DATA PROVIDED:
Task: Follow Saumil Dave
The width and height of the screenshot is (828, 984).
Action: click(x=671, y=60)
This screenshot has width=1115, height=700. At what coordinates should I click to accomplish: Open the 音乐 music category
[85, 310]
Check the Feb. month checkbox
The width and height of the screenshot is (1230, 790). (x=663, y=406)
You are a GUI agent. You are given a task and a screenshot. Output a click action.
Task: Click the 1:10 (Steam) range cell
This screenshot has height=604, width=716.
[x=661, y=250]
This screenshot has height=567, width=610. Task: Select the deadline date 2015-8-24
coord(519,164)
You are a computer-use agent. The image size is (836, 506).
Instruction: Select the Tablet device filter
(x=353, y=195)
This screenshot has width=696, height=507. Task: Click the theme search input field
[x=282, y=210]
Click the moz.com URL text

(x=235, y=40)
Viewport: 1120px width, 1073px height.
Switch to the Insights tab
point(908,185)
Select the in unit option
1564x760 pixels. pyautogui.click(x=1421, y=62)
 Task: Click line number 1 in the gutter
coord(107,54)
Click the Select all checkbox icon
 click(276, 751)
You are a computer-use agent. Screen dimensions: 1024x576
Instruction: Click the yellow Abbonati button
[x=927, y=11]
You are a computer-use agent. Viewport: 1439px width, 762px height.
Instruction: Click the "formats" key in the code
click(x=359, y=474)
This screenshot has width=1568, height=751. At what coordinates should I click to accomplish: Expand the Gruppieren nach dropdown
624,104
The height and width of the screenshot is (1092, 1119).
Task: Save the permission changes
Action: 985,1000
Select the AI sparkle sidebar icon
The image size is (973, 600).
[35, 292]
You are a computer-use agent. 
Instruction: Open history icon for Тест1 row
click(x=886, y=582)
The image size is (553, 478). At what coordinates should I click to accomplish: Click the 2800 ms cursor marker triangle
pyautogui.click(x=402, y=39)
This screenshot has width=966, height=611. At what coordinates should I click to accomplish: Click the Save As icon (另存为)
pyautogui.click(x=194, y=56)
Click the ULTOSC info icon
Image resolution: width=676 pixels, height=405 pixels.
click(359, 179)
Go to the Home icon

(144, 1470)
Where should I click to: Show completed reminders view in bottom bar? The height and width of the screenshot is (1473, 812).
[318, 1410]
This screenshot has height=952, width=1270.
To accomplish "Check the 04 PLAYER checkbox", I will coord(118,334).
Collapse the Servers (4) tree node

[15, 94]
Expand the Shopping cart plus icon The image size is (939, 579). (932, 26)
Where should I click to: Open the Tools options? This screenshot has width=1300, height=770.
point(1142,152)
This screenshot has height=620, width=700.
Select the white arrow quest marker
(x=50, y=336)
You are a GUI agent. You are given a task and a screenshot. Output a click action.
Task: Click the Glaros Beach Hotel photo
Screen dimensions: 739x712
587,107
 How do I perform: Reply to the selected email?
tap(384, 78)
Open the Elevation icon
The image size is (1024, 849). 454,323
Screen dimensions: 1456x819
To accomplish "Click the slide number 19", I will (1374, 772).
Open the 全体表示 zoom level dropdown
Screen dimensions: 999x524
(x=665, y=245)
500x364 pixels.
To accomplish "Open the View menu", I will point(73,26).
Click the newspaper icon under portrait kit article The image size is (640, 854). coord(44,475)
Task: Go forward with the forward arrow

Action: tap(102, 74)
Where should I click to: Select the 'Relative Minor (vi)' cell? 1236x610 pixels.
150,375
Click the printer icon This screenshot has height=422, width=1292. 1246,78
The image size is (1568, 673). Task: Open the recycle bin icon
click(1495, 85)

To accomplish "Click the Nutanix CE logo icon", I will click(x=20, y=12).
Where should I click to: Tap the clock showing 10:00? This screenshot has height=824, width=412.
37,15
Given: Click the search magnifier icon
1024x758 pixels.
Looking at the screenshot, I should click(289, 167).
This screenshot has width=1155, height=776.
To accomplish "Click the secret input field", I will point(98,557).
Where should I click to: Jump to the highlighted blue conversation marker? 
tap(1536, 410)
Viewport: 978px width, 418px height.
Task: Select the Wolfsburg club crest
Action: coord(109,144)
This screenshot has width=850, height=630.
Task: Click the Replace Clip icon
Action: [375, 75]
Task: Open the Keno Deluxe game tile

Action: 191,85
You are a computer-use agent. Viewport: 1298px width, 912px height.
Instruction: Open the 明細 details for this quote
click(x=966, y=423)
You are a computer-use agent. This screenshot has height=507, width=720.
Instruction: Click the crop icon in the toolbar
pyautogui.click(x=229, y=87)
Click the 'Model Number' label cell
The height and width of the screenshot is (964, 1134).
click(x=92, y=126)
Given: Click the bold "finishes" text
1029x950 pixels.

PROMPT: Among the records above, count the lines that include the word "computer" and state the number by itself.

RESULT FOR THIS TASK: 6